Dmitry Eremin-Solenikov(lumag) replied on github web page:

platform/linux-generic/odp_crypto.c
@@ -137,15 +139,56 @@ struct odp_crypto_global_s {
        odp_spinlock_t                lock;
        odp_crypto_generic_session_t *free;
        odp_crypto_generic_session_t  sessions[MAX_SESSIONS];
+
+       /* These bitfields are cleared at alloc_session()
+        * together with the rest of data */
+       bitset_t hmac_valid[ODP_THREAD_COUNT_MAX]


Comment:
I feel uneasy for propagation of clear flags to other threads. What about using 
`atomic_flag` and `atomic_flag_test_and_set`/`atomic_flag_clear` from 
stdatomics?

> Dmitry Eremin-Solenikov(lumag) wrote:
> Consider a case of encryption + AES-GMAC.


>> JannePeltonen wrote
>> mac_cipher_ctx does not seem to be needed. There can be only cipher and mac 
>> in a session, so hmac_ctx and cipher_ctx should already be able to record 
>> all the contexts needed for a session, also for AES-GCM.


>>> JannePeltonen wrote
>>> I think the benefits of using a bitset may not outweigh the drawbacks. In 
>>> addition to making the code slightly more complicated, using a bitset 
>>> forces us to use atomic operations (since, as you pointed out, we still 
>>> have to handle the case where thread A allocates session X while thread B 
>>> is initializing session Y in the same bit set, both updating the same 
>>> memory location, although different bits).
>>> 
>>> By using a full byte for the validity flag would simplify the code and 
>>> avoid the need for atomics since different threads would no longer write 
>>> and read the same memory location at the same time (there must be some 
>>> synchronization in the application side to ensure that a session is not 
>>> destroyed when still in use and that creation of a session happens before 
>>> its use).
>>> 
>>> The atomics can slow down ARM because the bitset tries to provide atomicity 
>>> over a 16 byte range, which causes additional overhead (e.g. reading a 
>>> valid bit is not just a plain memory load) even though not required in this 
>>> context. A weaker atomic bitset would suffice, but I think we could do 
>>> without atomics altogether.
>>> 
>>> A benefit of the bit set is reduced memory use (and possibly some 
>>> improvement in memory access locality), but I doubt it is significant 
>>> enough. The savings are less than MAX_SESSIONS * ODP_THREAD_COUNT_MAX bytes 
>>> (after combining the crypto/auth valid bits as in the last path). At the 
>>> same time the thread local crypto_local_t structs are using 12 or 24 times 
>>> MAX_SESSIONS bytes per thread, depending on pointer size, plus the memory 
>>> reserved by OpenSSL for all the pre-created contexts.
>>> 
>>> So, how about just using a full byte for the validity flag?

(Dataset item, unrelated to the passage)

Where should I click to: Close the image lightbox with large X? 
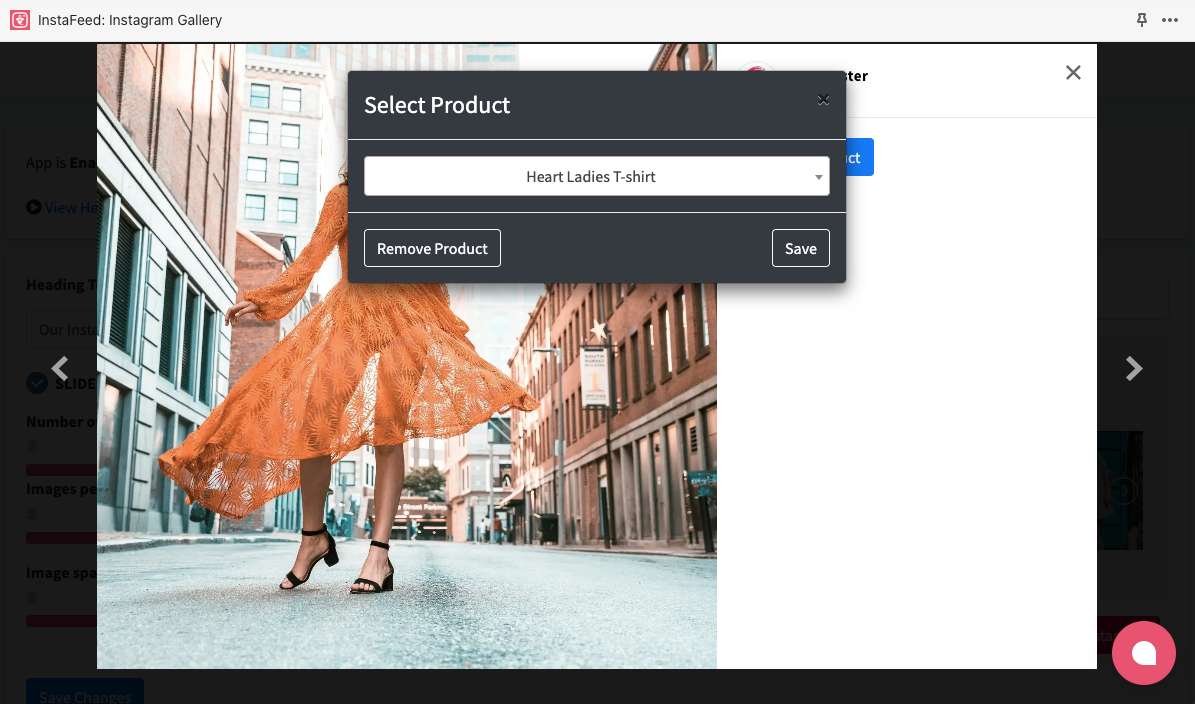click(1073, 73)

>>>> Dmitry Eremin-Solenikov(lumag) wrote:
>>>> @JannePeltonen even with your suggestion there can be congestion between 
>>>> set-as-valid session1 and clear-valid session2 (which can happen in 
>>>> completely different thread). In fact I'm balancing between two possible 
>>>> solutions:
>>>> 
>>>> - always init all contexts on session init/destroy them on session destroy
>>>> - just add a per-thread lock guarding writing to per-thread bits
>>>> 
>>>> Any suggestions? 


>>>>> Dmitry Eremin-Solenikov(lumag) wrote:
>>>>> Ok, I will add some cleaning to _create stage. At lease it is not a fast 
>>>>> path operation, so performance should not matter that much.


>>>>>> Dmitry Eremin-Solenikov(lumag) wrote:
>>>>>> Hmm. I like this idea. I will implement it, thank you.


>>>>>>> JannePeltonen wrote
>>>>>>> I think the atomic cmp-xchg is too heavyweight here.
>>>>>>> 
>>>>>>> AFAICS, it is needed only because of the way the valid bits for 
>>>>>>> different threads are packed in the same memory locations. The need for 
>>>>>>> the syncing atomic op could be avoided by just using a whole uint8_t 
>>>>>>> for one thread. I do not think the increase in memory use would be so 
>>>>>>> big that it would be a problem.
>>>>>>> 
>>>>>>> If you really want to keep packing the valid bits, then you could do so 
>>>>>>> also by having per-thread arrays of valid bits for all sessions in the 
>>>>>>> global SHM instead of the current approach of per-session arrays of 
>>>>>>> valid bits for all threads. That would avoid the syncing needs since 
>>>>>>> the valid bits would not share memory locations with other threads.
>>>>>>> 
>>>>>>> IOW, you would have something like this in the global SHM:
>>>>>>> 
>>>>>>> struct openssl_ctx_status {
>>>>>>>         crypto_valid cipher_valid[(MAX_SESSIONS + CV_BITS - 1) / 
>>>>>>> CV_BITS];
>>>>>>>         crypto_valid   hmac_valid[(MAX_SESSIONS + CV_BITS - 1) / 
>>>>>>> CV_BITS];
>>>>>>> } [ODP_THREAD_COUNT_MAX];


>>>>>>>> JannePeltonen wrote
>>>>>>>> I did not say the keys should not be cleared at destroy() but that it 
>>>>>>>> would be better (as in, more difficult to introduce a bug later) if 
>>>>>>>> the alloc did not rely on the clearing of the valid bits etc having 
>>>>>>>> happened earlier (in destroy or in global init). But this is not a 
>>>>>>>> sticking point for me.
>>>>>>>> 
>>>>>>>> Btw, if you are concerned about storing keys in memory for too long, 
>>>>>>>> then this patch does just that by keeping the openssl contexts alive 
>>>>>>>> until local_term(). 


>>>>>>>>> Bill Fischofer(Bill-Fischofer-Linaro) wrote:
>>>>>>>>> Checkpatch wants this enclosed in parentheses. Since `IS_VALID` 
>>>>>>>>> follows that model, no harm in doing so with `SET_VALID` as well.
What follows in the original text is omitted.